** GOAL **
Rewrite the lines from the line with "Pick the Annotate pencil tool" to the line with "tap(18, 187)", putting "pen" in place of "pencil" and keeping everything else as it is. Leave the pictures out of your answer.

** DATA TO PROCESS **
* Begin *

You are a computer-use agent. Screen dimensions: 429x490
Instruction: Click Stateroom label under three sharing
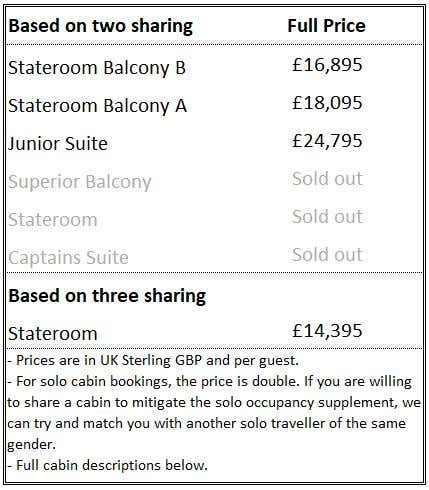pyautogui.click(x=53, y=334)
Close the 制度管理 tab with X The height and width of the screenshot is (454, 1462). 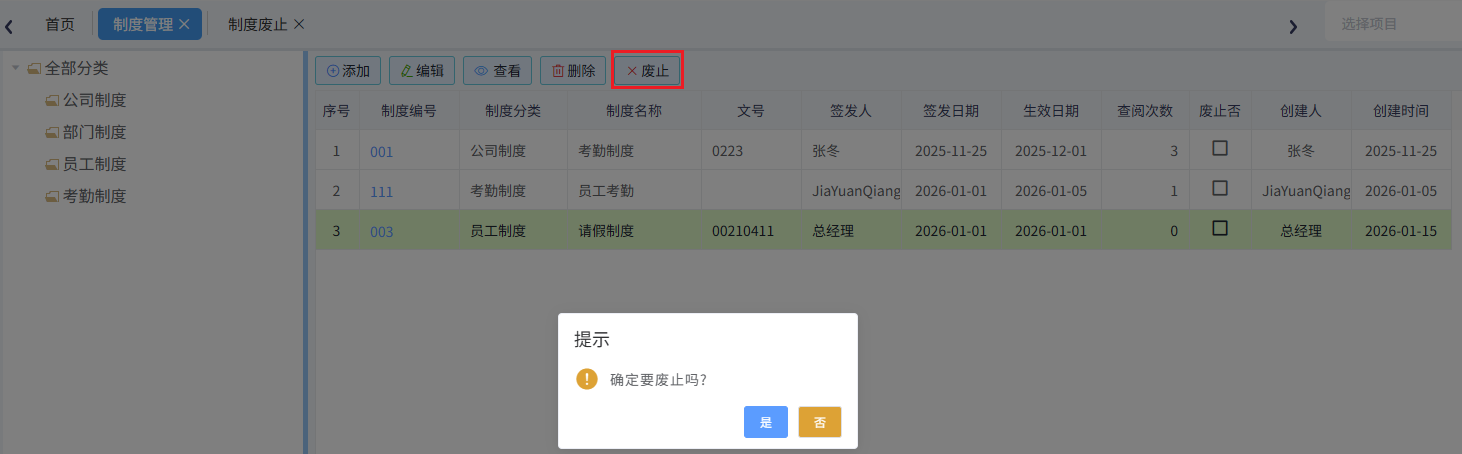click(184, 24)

* End *
* Begin *

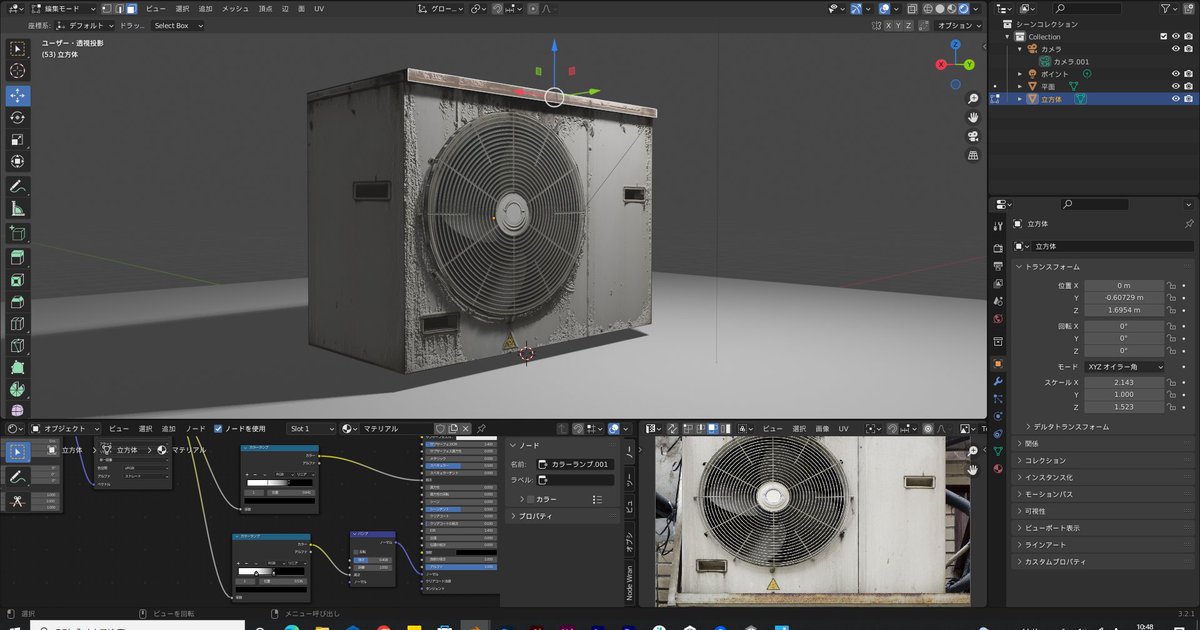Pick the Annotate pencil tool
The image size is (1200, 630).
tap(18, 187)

* End *

** EXERCISE SOLUTION **
Pick the Annotate pen tool
The image size is (1200, 630).
tap(18, 187)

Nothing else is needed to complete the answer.